EEG-ERP Preprocessing#
Learning Objectives#
Be able to describe the standard steps in preprocessing EEG data for ERP analysis, including filtering, visual inspection, automated artifact detection and removal using independent components analysis, bad channel removal and interpolation, re-referencing, and averaging
Be able to describe the motivation for each of these preprocessing steps
Be able to perform each preprocessing step using MNE
Introduction#
Preprocessing is a series of signal processing steps that are performed on data prior to analysis (EDA and/or statistical analysis) and interpretation. In virtually all forms of neuroimaging data, including EEG and MEG, preprocessing is necessary in order to remove noise and obtain a clean signal of interest. In the case of EEG, the data recorded from the scalp are inevitably a mixture of signals generated from the brain (which we likely care about), and other signals generated by sources other than the brain (which we generally don’t wish to interpret).
When they first learn about preprocessing, some people think it sounds a lot like cheating — “doctoring” or “cooking” the data to engineer a specific pattern of desired results. This is not the case, however. Preprocessing steps are carefully designed and implemented based on our understanding of the source and nature of particular sources of noise, as well as our understanding about the nature of the electrical activity generated by the brain. Because the skull is such a poor conductor of electricity, the amplitude of EEG signals recorded from the scalp is very small. In contrast, the amplitude of signals from noise sources — especially from the muscles and eyes — are often an order of magnitude or more larger. Thus if we fail to remove these known sources of noise from the data, it would be unlikely that we would detect the brain activity at all, and at best our ability to do so and make valid interpretations would be greatly diminished. In other words, preprocessing is an essential step in EEG analysis.
In the series of lessons that follow, we will describe each standard step in preprocessing EEG data for ERP analysis, including why it is done, and how, using the MNE package. A script that runs a series of preprocessing steps on data is often called a pipeline; often this term is used to also include the entire process from transferring data from the EEG system to a server or other long-term storage, preprocessing, and statistical analysis. The present script is an example of a preprocessing pieline.
Sources of noise in EEG#
In EEG, sources of noise can be physiological and non-physiological.
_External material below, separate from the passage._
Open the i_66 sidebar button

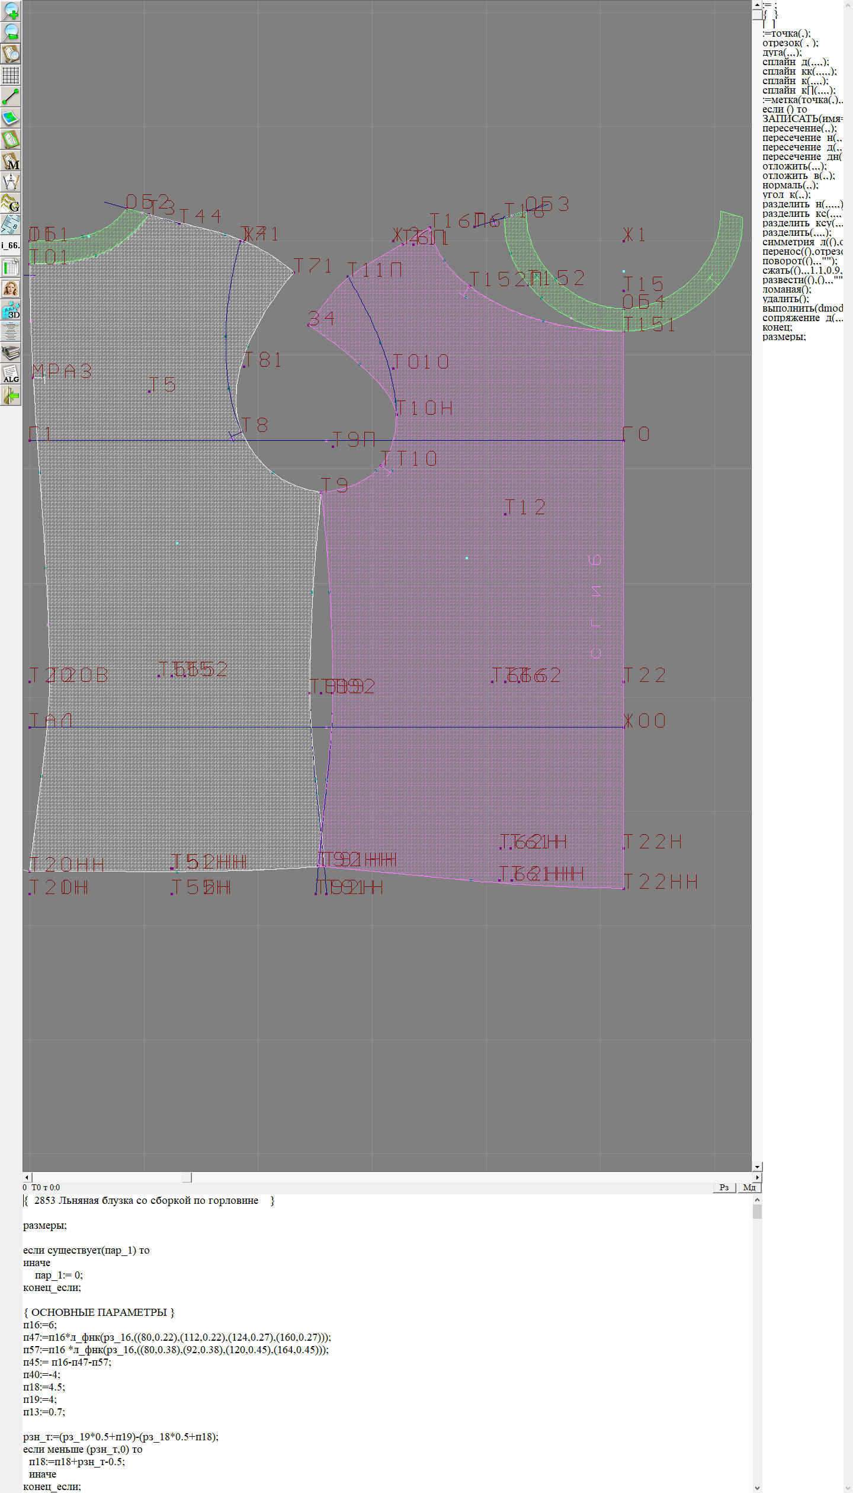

Physiological sources of noise include muscles (especially face and neck muscles, which generate electrical potentials when contracting and relaxing), the eyes (which create distinctive signals both during blinks, and when the eyeballs move), and sometimes heartbeats (the heart produces strong, distinctive electrical signals as commonly measured with the electrocardiogram, or EKG) and breathing; the latter two sources typically are more of a problem for MEG than EEG data.
Non-physiological sources include artifacts generated when electrodes move relative to the scalp, when the electrode wires move, and ambient electromagnetic noise. Electromagnetic noise is created by virtually any device that uses electricity (except some battery-powered devices). In North America and some other parts of the world, line voltage — the alternating current that is provided through wired electrical outlets — oscillates at 60 Hz; in Europe and other parts of the world, line voltage alternates at 50 Hz. Thus depending on where the EEG data were recorded, they will likely contain a fairly distinct peak in the frequency spectrum at 50 or 60 Hz. While line noise is the most common source of electromagnetic interference, noise at other frequencies can also be produced by other equipment near the neuroimaging system (though sometimes this may be in another room or another floor of the building, and difficult to identify), or even stronger, transient sources (such as the 2-way radio of a passing truck).
We commonly refer to particular types of noise from known sources as artifacts in EEG. Thus you may see reference to eye blink artifact, line noise artifact, etc..
Best practices in EEG/MEG reporting
Especially for people who are new to any field of neuroimaging, there can be an overwhelming array of technical information relating to how the data were collected, preprocessed, and analyzed. This can make it challenging to know how, or what, to report. Fortunately, leaders in the field have reached a general consensus on this, and have published guidelines for reporting EEG and MEG study results. The most recent of these is from Pernet and colleagues (2020) and is endorsed by the Organization for Human Brain Mapping.